# PAGE EXCERPT start
My Mum liked the shorts and was so impressed she dug out a shorts pattern and an old t-shirt of hers for me to make DD a pair of shorts from scratch. Got it home and got out the pattern to look through it and it might as well be written in Chinese :shrug: THIS should be REALLY entertaining  

hoggie


----------



## Pink_Carnation (Apr 21, 2006)

Sew the hem at the top...then press the other sides under and top stitch around it as close to the edge as you can.


----------



## hoggie (Feb 11, 2007)

Thank you pink carnation - uummmm what's top stitch ?


hoggie


----------



## Pink_Carnation (Apr 21, 2006)

On top of the pocket...jean jackets have 2 rows over alot of the seams. You use a straight stitch. If you look at the back pocket on jeans that should help.


----------



## gracegarden (Mar 30, 2007)

I think it looks darling, Hoggie!

I'll go through some of my books for you.


----------



## GrannyCarol (Mar 23, 2005)
# PAGE EXCERPT end
# LISTING start
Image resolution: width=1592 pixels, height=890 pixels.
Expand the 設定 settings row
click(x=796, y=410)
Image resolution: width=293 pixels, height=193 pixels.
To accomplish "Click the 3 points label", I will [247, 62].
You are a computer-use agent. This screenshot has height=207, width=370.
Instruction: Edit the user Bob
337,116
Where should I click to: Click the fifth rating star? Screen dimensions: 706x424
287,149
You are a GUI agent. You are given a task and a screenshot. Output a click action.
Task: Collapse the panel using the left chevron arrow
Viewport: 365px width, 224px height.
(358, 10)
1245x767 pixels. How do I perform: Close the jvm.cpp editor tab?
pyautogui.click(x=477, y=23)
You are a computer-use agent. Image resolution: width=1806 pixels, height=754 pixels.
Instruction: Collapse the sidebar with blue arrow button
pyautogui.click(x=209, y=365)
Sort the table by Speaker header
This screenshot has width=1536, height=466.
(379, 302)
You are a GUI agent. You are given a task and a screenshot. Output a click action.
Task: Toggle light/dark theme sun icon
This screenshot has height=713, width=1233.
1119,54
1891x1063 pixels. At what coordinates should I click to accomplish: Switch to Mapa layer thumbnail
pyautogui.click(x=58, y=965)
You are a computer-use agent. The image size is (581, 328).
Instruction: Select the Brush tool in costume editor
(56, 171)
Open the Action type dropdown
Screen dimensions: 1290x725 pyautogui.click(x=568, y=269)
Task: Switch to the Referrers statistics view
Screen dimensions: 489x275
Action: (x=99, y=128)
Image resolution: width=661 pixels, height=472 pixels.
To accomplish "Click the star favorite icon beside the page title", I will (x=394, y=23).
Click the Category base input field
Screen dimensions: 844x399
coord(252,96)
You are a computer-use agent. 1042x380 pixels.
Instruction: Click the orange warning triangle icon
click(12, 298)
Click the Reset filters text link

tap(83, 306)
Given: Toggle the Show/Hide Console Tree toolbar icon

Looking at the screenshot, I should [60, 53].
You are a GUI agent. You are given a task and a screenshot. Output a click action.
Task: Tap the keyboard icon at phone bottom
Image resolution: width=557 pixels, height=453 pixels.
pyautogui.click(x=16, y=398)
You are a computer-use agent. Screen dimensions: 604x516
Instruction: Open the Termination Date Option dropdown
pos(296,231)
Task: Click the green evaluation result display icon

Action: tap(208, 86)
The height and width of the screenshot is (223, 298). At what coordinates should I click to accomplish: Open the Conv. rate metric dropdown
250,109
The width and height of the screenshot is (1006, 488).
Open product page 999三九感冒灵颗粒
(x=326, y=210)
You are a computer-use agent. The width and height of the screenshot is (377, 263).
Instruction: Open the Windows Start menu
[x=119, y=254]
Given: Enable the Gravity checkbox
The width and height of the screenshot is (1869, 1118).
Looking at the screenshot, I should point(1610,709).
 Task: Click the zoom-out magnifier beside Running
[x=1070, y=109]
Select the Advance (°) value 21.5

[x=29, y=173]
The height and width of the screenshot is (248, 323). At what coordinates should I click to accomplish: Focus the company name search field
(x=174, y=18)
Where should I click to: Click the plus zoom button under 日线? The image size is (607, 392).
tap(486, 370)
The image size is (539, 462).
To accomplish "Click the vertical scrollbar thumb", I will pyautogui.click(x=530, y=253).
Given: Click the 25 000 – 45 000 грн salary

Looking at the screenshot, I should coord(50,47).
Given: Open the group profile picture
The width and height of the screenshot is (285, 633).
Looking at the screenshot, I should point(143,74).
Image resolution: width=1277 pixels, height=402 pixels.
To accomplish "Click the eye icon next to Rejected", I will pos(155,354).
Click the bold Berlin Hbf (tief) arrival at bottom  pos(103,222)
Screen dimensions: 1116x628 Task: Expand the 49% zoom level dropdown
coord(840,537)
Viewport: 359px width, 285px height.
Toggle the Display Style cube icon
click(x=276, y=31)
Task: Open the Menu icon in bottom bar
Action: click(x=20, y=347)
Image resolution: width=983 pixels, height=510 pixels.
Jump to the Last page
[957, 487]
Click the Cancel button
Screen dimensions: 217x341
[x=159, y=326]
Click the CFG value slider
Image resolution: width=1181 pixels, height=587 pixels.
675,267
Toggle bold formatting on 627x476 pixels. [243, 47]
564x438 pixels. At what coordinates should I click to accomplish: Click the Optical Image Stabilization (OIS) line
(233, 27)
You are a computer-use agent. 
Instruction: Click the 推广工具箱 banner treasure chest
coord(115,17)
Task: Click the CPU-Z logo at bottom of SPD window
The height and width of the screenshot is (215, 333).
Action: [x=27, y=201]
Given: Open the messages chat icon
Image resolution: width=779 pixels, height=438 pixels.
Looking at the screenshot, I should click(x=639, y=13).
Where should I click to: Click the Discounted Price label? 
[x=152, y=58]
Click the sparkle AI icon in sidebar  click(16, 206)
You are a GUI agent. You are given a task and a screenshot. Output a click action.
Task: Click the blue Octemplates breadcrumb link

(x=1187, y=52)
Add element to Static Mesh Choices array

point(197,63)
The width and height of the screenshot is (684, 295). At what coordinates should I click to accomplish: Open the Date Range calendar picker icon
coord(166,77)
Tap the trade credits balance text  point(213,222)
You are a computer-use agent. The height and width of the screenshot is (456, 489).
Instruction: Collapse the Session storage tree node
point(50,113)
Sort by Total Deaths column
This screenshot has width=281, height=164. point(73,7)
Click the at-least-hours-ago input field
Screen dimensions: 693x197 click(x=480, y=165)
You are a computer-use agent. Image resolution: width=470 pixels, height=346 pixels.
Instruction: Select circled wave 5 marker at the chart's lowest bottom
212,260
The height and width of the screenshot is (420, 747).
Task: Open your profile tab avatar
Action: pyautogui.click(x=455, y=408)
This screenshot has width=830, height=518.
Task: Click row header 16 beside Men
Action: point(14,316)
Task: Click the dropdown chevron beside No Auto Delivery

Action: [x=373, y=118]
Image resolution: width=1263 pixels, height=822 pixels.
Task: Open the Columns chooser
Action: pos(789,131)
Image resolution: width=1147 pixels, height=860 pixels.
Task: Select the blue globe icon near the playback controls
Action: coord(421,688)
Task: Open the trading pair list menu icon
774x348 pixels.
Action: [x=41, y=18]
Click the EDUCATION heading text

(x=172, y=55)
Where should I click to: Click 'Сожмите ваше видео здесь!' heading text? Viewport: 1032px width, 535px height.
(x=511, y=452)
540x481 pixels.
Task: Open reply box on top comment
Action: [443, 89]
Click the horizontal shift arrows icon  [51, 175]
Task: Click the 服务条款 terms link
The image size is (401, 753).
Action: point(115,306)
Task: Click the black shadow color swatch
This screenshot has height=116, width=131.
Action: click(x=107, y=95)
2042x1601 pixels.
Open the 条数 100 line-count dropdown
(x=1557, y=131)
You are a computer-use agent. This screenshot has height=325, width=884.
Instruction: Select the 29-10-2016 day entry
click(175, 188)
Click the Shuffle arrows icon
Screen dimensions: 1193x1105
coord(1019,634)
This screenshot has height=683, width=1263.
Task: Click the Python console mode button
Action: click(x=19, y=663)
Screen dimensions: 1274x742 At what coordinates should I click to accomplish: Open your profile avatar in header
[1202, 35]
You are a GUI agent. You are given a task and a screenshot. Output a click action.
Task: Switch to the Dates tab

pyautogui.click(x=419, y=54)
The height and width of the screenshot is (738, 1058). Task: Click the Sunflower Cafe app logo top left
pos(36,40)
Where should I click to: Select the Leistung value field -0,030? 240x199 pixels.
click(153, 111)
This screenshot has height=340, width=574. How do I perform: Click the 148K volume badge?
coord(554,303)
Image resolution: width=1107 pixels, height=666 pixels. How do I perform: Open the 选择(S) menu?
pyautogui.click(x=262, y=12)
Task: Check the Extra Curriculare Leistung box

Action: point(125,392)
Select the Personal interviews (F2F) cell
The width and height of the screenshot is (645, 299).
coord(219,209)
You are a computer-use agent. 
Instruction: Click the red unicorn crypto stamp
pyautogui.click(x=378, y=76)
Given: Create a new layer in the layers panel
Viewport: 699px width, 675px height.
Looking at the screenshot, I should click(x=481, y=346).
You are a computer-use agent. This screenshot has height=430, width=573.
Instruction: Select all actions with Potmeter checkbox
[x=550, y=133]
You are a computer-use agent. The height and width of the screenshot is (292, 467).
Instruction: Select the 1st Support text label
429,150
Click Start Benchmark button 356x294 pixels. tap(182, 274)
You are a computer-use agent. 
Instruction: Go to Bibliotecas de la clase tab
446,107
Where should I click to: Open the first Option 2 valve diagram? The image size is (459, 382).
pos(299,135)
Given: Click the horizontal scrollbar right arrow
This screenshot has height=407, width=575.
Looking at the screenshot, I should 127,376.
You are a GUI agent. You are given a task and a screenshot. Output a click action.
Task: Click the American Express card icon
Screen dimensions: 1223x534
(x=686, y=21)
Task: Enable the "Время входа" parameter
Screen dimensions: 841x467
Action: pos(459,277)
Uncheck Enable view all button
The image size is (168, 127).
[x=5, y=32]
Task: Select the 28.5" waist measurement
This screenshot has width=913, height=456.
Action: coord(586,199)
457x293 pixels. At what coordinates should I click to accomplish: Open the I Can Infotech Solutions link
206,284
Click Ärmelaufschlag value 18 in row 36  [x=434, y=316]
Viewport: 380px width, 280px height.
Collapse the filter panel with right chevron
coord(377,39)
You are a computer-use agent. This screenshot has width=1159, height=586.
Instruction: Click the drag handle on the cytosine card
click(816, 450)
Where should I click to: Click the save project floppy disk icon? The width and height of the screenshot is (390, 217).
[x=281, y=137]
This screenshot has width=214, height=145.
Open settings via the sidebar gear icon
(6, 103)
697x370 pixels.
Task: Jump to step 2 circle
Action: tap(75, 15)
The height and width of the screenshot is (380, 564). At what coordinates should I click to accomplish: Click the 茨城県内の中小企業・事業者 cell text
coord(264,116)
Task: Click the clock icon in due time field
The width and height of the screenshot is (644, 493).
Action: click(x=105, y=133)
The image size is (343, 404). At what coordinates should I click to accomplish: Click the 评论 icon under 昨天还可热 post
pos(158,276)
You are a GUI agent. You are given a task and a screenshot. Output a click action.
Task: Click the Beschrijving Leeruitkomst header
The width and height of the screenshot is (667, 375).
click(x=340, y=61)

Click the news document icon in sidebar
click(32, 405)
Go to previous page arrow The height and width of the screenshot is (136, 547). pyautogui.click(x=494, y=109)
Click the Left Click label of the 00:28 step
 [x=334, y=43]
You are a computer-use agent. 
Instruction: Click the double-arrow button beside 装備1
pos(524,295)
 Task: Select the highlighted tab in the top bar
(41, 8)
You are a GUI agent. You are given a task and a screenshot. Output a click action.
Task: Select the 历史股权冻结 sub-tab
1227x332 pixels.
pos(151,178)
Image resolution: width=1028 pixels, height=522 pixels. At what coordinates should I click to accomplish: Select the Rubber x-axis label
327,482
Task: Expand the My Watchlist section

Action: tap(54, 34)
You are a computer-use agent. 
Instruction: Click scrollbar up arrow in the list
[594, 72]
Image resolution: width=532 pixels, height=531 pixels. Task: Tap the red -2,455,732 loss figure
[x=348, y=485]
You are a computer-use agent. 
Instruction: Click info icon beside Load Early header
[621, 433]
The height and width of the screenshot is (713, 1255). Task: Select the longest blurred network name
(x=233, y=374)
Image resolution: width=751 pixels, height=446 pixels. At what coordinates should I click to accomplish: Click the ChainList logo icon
# LISTING end
• TASK TO CARRY OUT: Continue the sewing forum thread from its final line by writing the post that follows that last header.

• EXERCISE RESPONSE:
For the patch pocket, you cut the shape about 1" large on the top and 3/4" large around the sides. Make a hem for the top, folding a very small edge down (stitch that in place) and then folding it over again and stitching it from the top side making two rows, one of which will catch the first folded edge, the other closer to the top of the pocket. You will end up with the cloth folded away from the side you will see when the pocket is done and two rows of straight stitching. Then fold the sides and bottom of the pocket under once and iron the fold in. Place the pocket where you want it and pin it, then stitch it from the top to the pants. As mentioned, jeans usually have two rows of stitching about 1/2" apart around the sides. 

You can embroider the patch pocket before you put it on the pants too.  If you are making the pants, it's easier to add the pocket before you put the pieces of the pants together, as they lay flatter, but it's possible to put the patch pocket on finished pants too. 

Good luck!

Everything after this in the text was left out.